Saying shapes ? He doesn’t pronounce his name right. It hurts to hear all those stories about how other kids someone knows started talking late or how common it is. You don’t want your child to be behind. You don’t know if your child will get picked on or mocked for not talking.You never really know if you’re making the right decision. But you learn to trust your gut and be an advocate. Kids are mean sometimes. They already notice that he doesn’t talk and point it out. They call him a baby. You don’t know if your child is hurt by it because he can’t even tell you .
The constant fears settle in from time to time. Will my child be able to be mainstreamed ? Will he outgrow this ? Will his diagnosis turn into something else ? It hurts and is frustrating having a child who is speech delayed. It also hurts to admit that because you feel horrible saying it. I feel horrible saying my son has special needs. But I shouldn’t. My son is amazing. He is so smart and one of a kind. He is always smiling and I know he is happy. This is a new and special journey. No mom wants her child to be behind or suffer. Every mom questions if it was something she did wrong, or didn’t do, when her child has any issue.
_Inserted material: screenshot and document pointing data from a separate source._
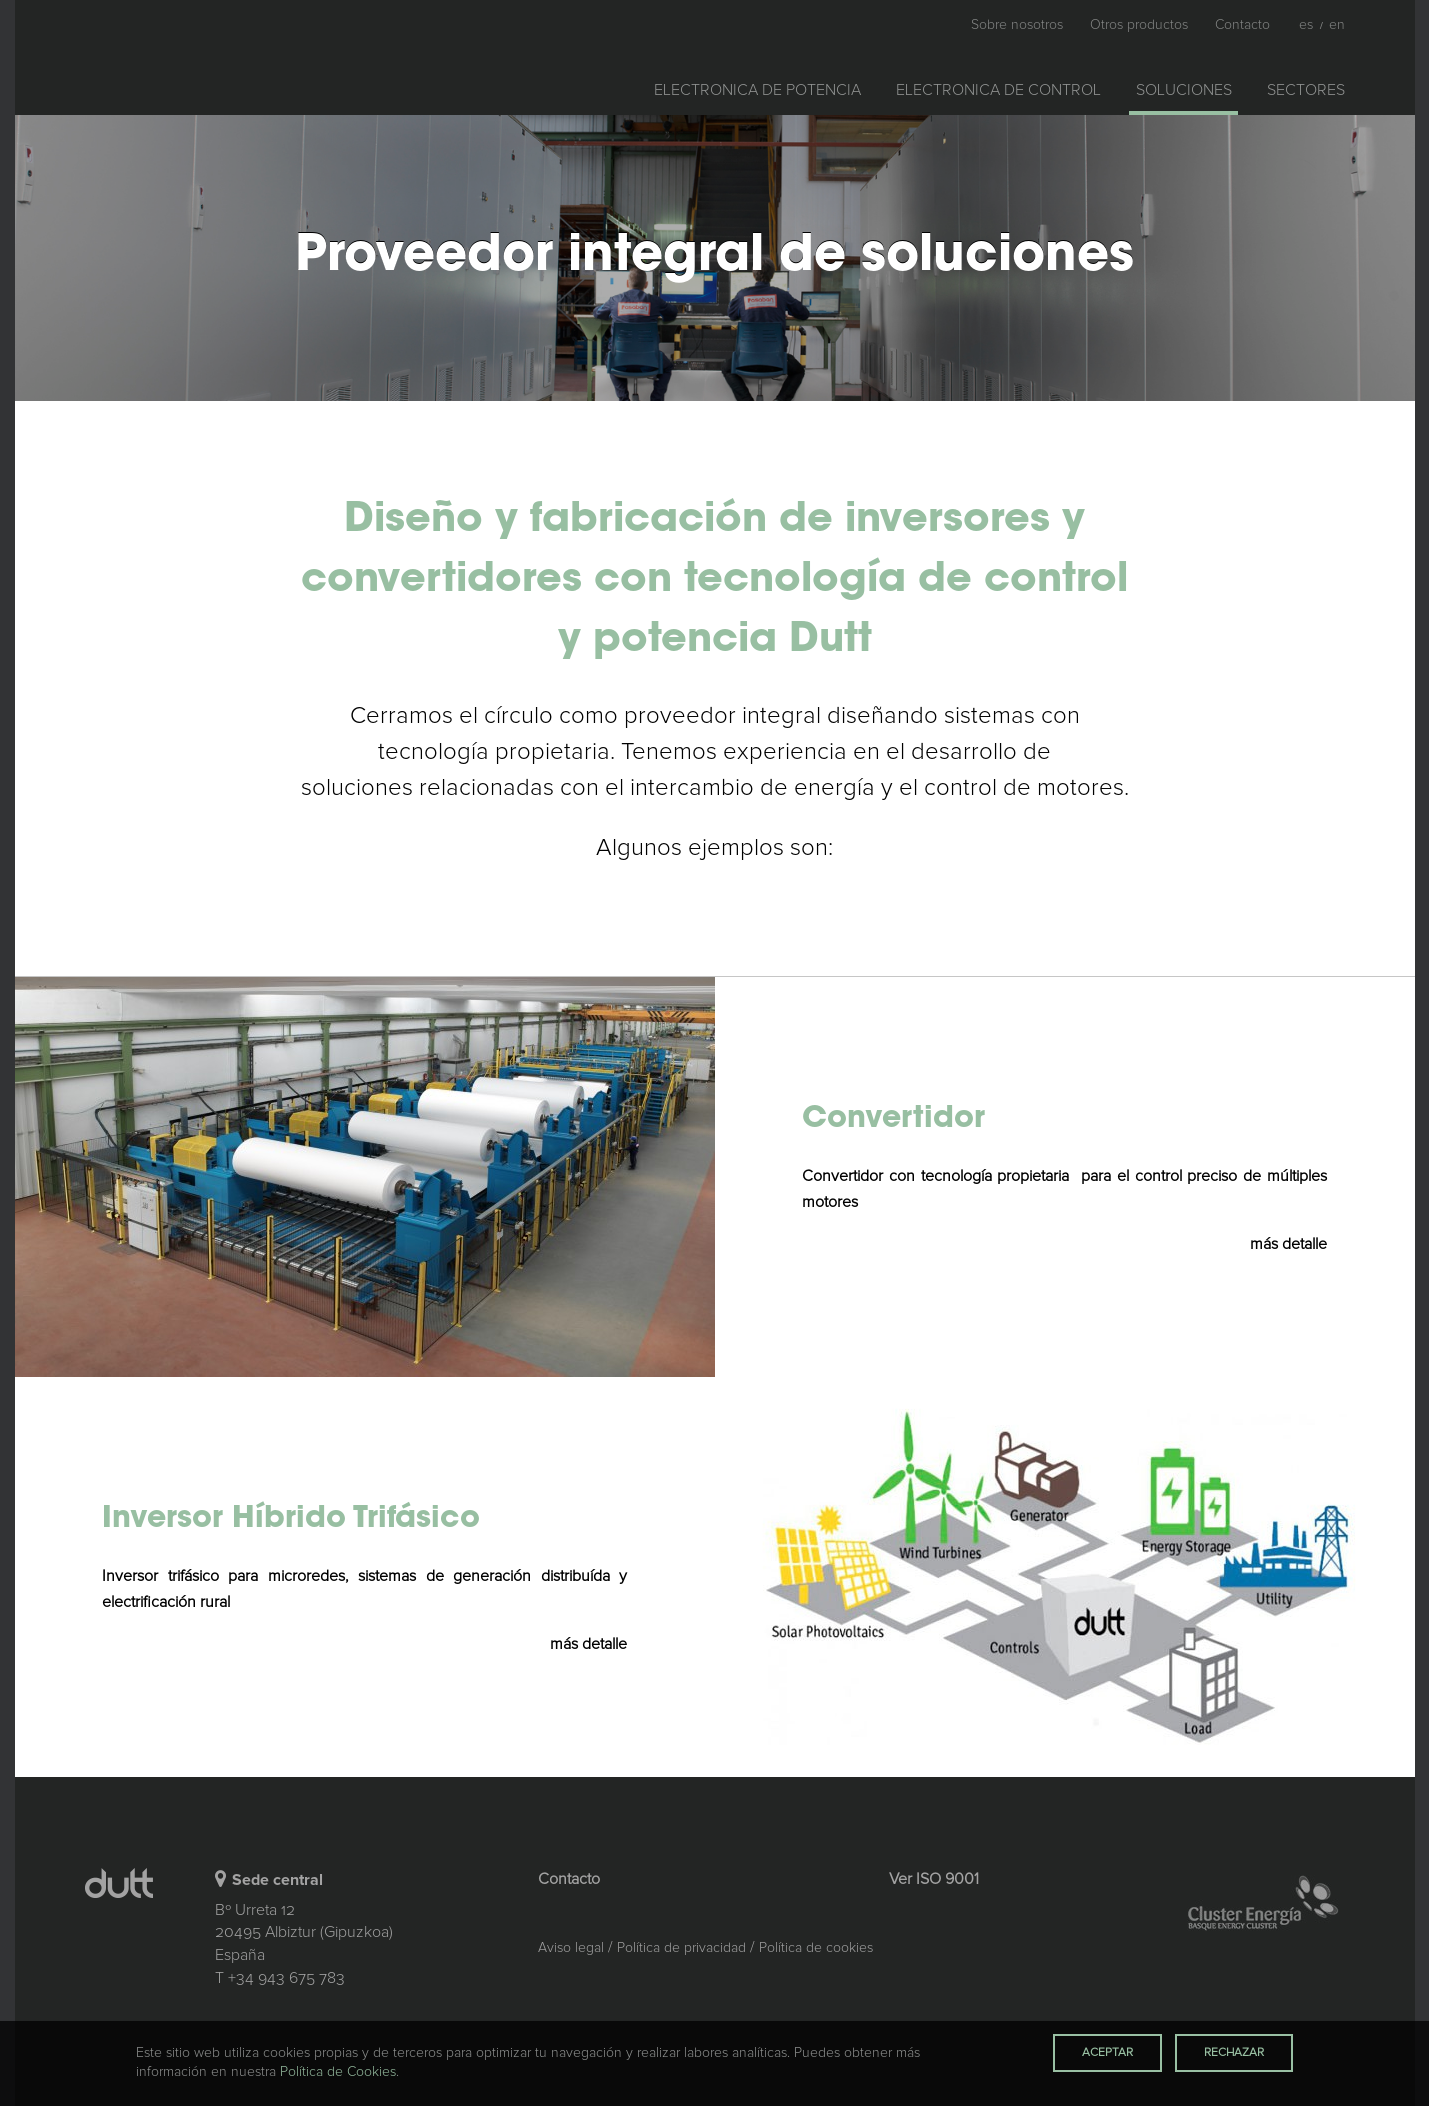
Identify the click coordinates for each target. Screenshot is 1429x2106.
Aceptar (1107, 2053)
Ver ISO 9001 (934, 1879)
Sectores (1306, 90)
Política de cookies (816, 1948)
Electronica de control (998, 90)
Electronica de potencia (757, 90)
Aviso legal (571, 1948)
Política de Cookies (338, 2072)
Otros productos (1139, 25)
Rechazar (1234, 2053)
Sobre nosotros (1017, 25)
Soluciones (1191, 86)
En (1337, 25)
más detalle (1288, 1244)
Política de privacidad (681, 1948)
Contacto (1242, 25)
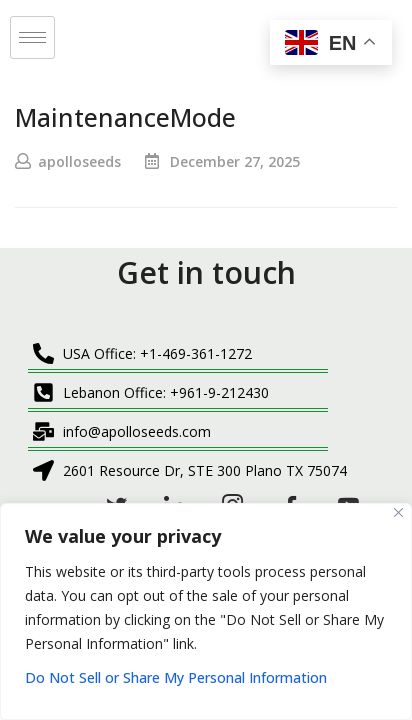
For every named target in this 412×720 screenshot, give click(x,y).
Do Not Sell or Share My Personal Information (176, 677)
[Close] (398, 512)
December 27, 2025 (235, 161)
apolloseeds (79, 161)
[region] (206, 611)
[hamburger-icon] (32, 37)
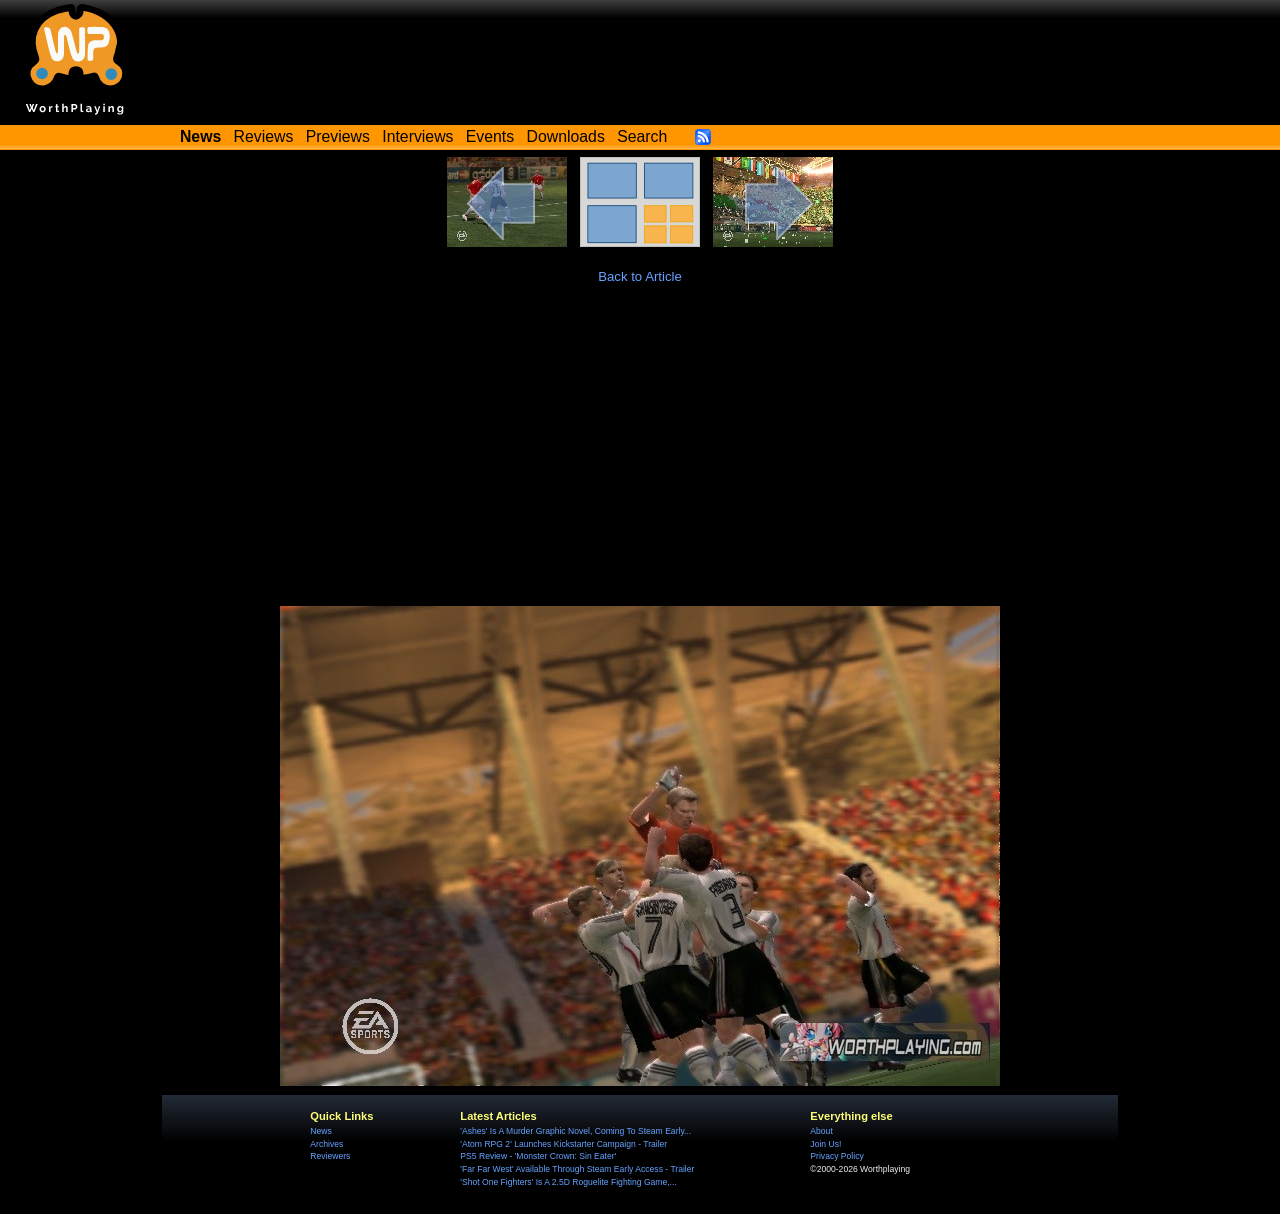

The self-blame is strong.
When my son had a rough start in to the world, I blamed myself. Did I do something wrong ? Was it because Im a hairdresser and Im around chemicals ? Did I eat something wrong ? I had absolutely no idea my son was going to be born with an airway and heart defect. I had no idea it could lead to his delays. I had no idea my son could qualify for a diagnosis of intellectual delay.
Truth is , none of it matters because Ive learned that I can only stress about certain things until I cross those bridges. He is my miracle. My children are my everything . I will do everything in my power to be the best advocate and support for them .
It hurts to be told not to worry about the speech delay. He will outgrow it. It hurts to be asked ” What is wrong with your son ? ”
That’s easy for someone to say who hasn’t gone through it, or whose kid advanced with therapy and was done with it almost before they even started. Your child still struggles no matter how hard you feel like you give.
It hurts to see your child struggle. It’s a helpless, frustrating feeling to see what he goes through and to not be able to make it all better as fast as you want it too. It hurts knowing how fast time flies as you head to therapy and your child has a much busier schedule than you . Its exhausting.
Its both beautiful priceless. My son is a gift from God and he has taught me so much about life in general. I love my children and Im so blessed to be their mommy.